Em Junho, Negri é condenado a 30 anos de prisão em Roma. Em 1985 é absolvido no processo pelo homicídio de Campanile, assim como no da rebelião no presídio de Trani e pelo seqüestro do Juiz d'Urso. Na primavera desse ano se iniciam os processos de Pádua e Milão contra a Autonomia e Negri.
Em 1992 reside em Paris, sem documentos, e ensina Ciência Política em Paris VIII. Funda a revista Futur Antérieur (com um grupo de pesquisadores, filósofos, economistas) e faz pesquisas para diversos ministérios franceses, além de colaborar com jornais e periódicos. O governo Mitterrand tolera sua presença e se nega a tramitar a permissão de residência. Negri tem pendentes vários processos e uma condenação perpetua por delito de opinião ("subversão contra o Estado"), determinada sem maiores provas além da interpretação de seus escritos e declarações de um "arrependido" - irregularidades denunciadas pela Anistia Internacional. Todos os condenados no processo de 7 de abril estão fora da prisão.

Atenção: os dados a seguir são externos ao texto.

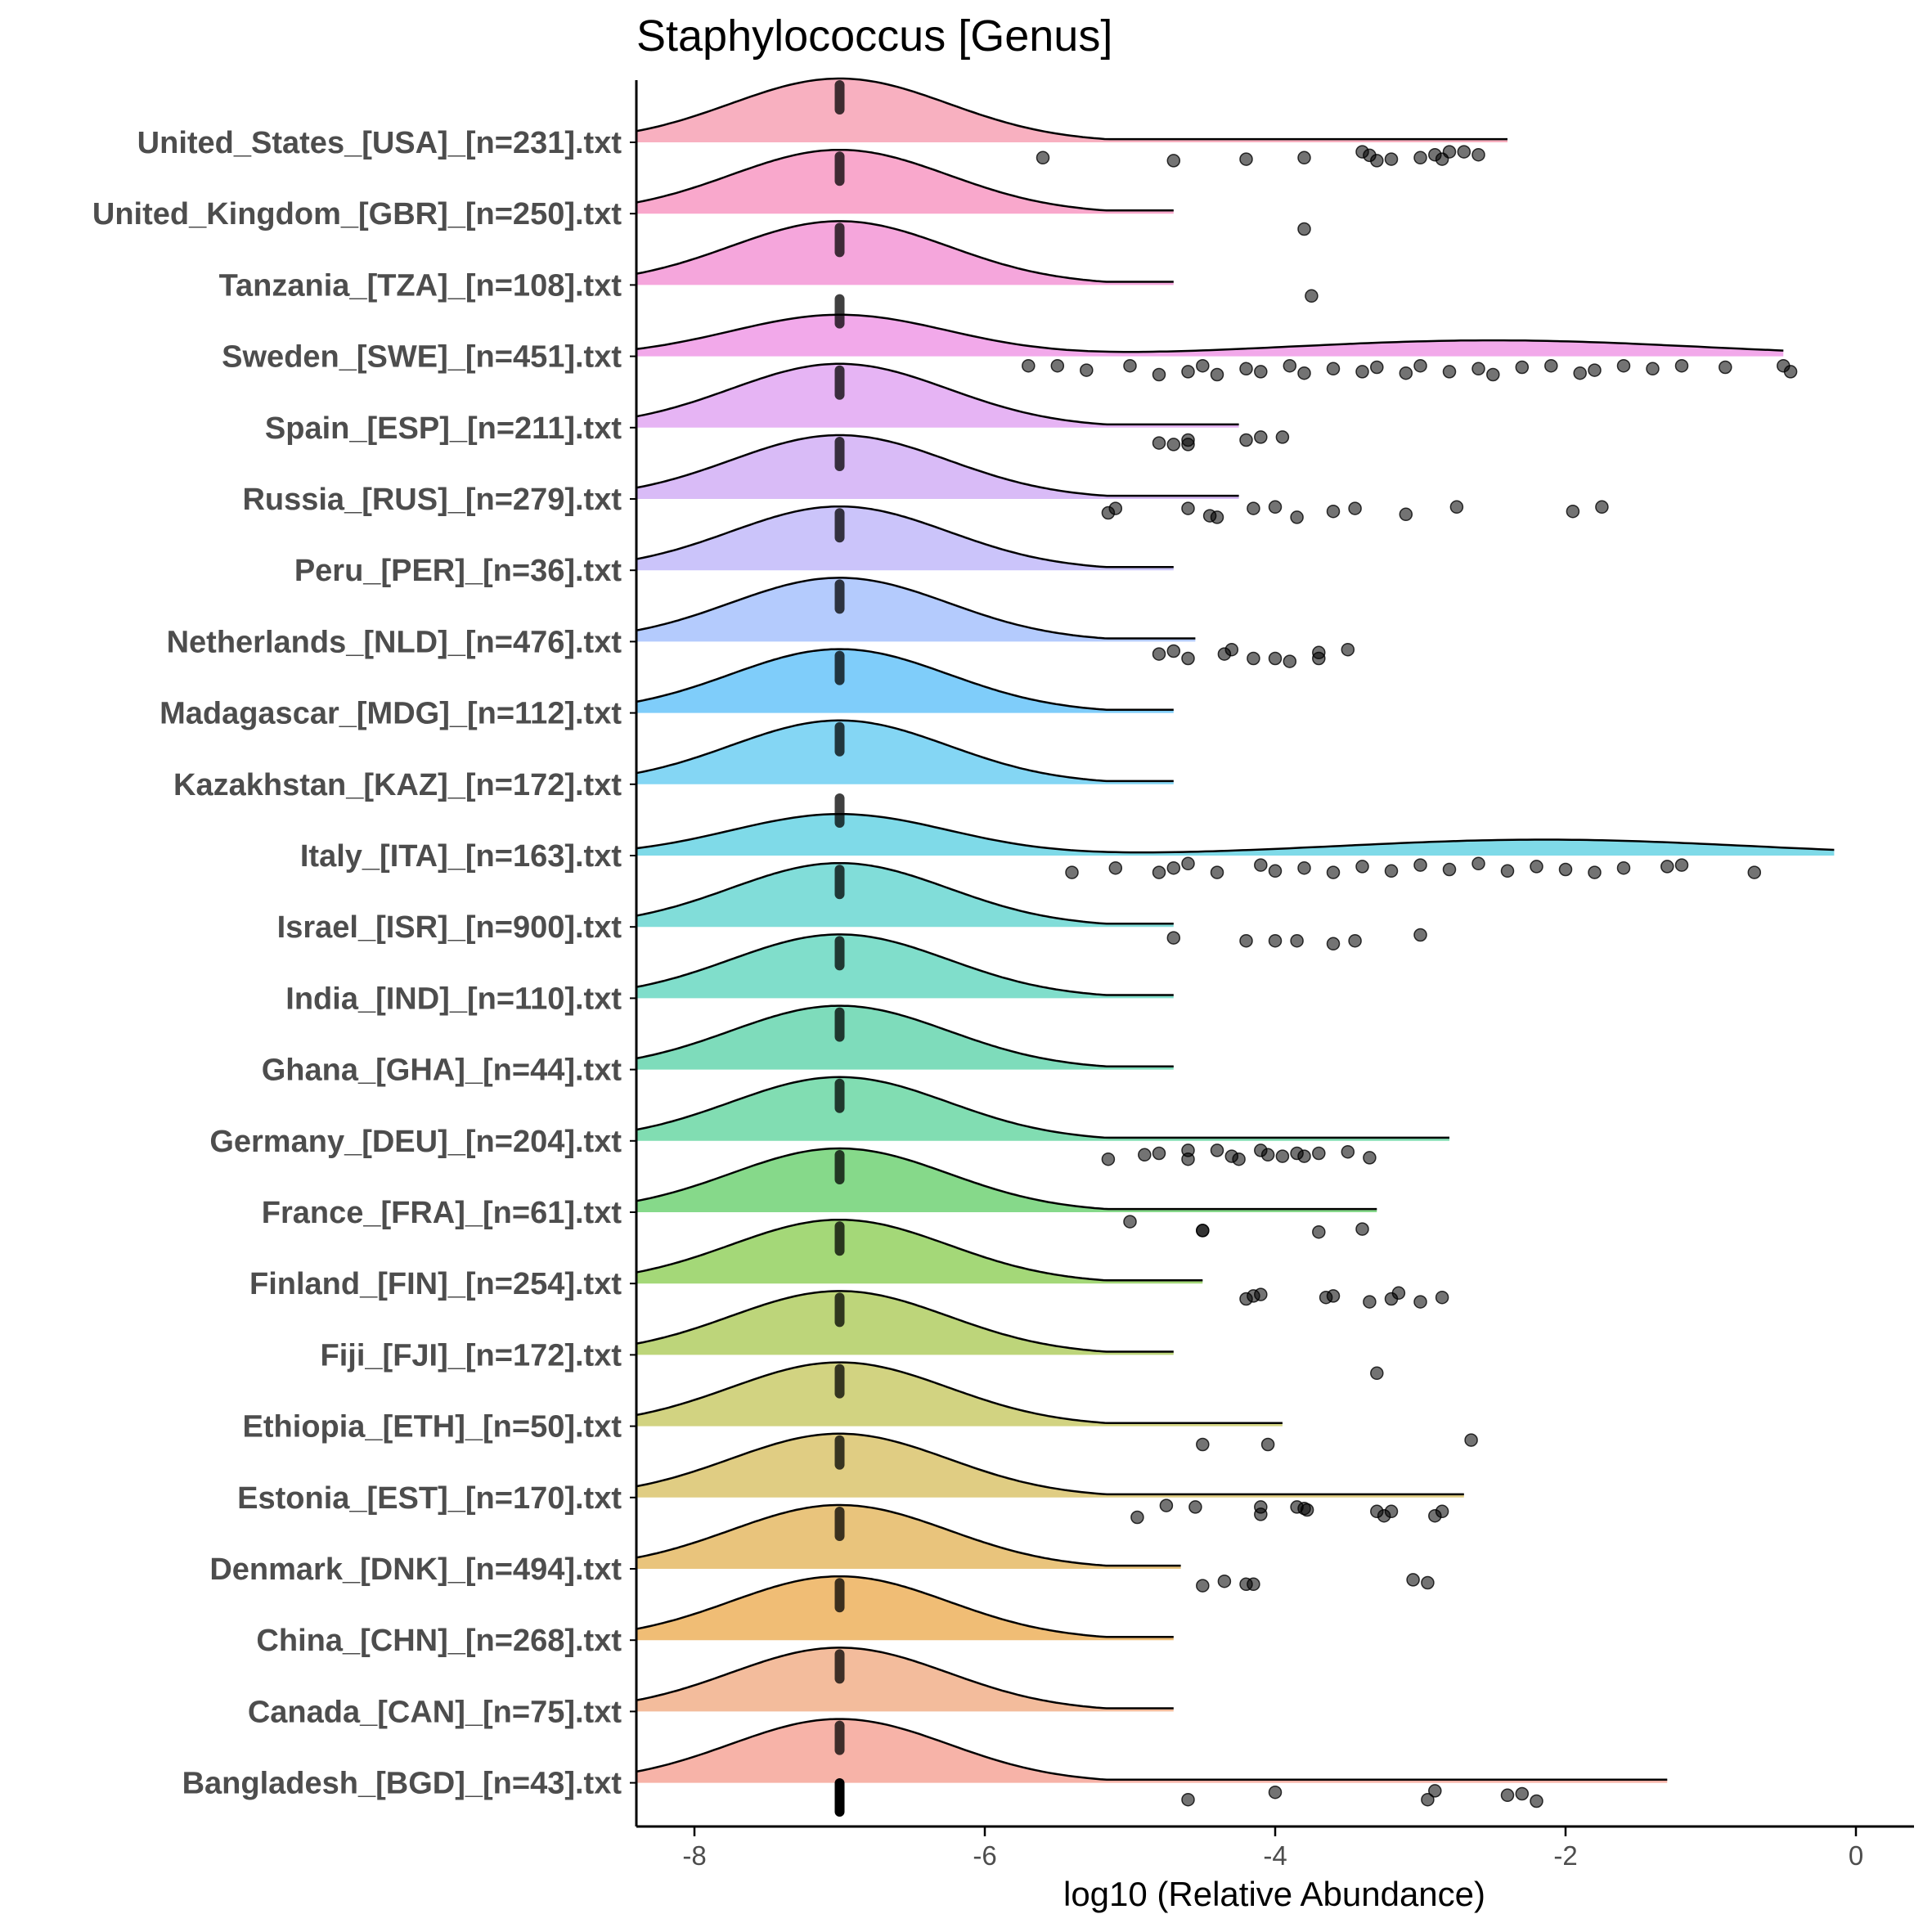  I want to click on y-tick-label: Ghana_[GHA]_[n=44].txt, so click(442, 1071).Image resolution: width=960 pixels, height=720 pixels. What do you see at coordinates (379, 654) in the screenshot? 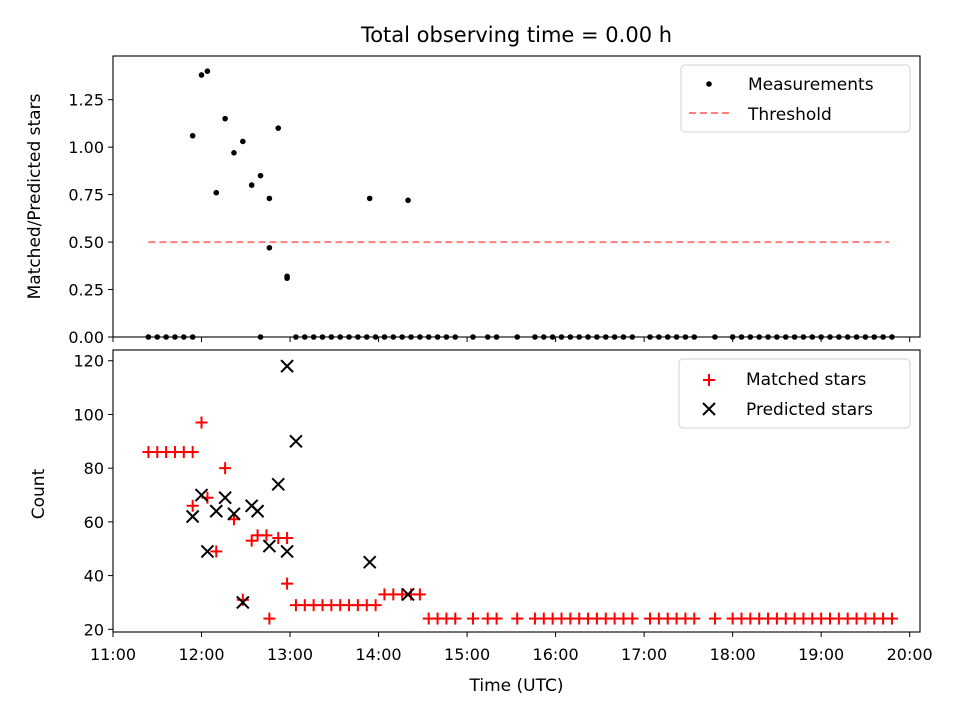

Em julho de 1997, Negri regressa à Itália e é novamente preso, ao desembarcar do avião em Roma. Foi levado para a prisão de Rebibbia e depois posto em regime de prisão domiciliar.
Em 2000 publica o livro manifesto Império, com Michael Hardt. Atualmente, após a suspensão de todas as acusações contra ele, definitivamente liberado, ele vive entre Paris e Veneza, escreve para revistas e jornais do mundo inteiro e publicou Multitudes [Multidão], com Michael Hardt. Em 2003 esteve na América do Sul (Brasil e Argentina) em sua primeira viagem internacional após décadas entre o cárcere e o exílio.
Em 2005 e 2006 Negri retornou várias vezes à América do Sul (Brasil, Argentina, Chile etc.).